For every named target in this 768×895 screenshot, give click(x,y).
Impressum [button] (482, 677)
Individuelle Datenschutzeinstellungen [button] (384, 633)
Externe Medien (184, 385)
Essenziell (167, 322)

◆ **Given task**:
Turn the data above into a numbered list, leaving out any blank lines.

◆ **Reply**:
1. For every named target in this 768×895 screenshot, give click(x,y).
2. Impressum [button] (482, 677)
3. Individuelle Datenschutzeinstellungen [button] (384, 633)
4. Externe Medien (184, 385)
5. Essenziell (167, 322)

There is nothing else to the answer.